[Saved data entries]
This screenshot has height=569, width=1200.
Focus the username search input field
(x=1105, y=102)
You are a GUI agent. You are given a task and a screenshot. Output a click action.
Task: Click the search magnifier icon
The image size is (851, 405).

## Work order
Filter the records for lines containing the word "screenshot" and copy each one.

## Final answer
This screenshot has height=569, width=1200.
You are a GUI agent. You are given a task and a screenshot. Output a click action.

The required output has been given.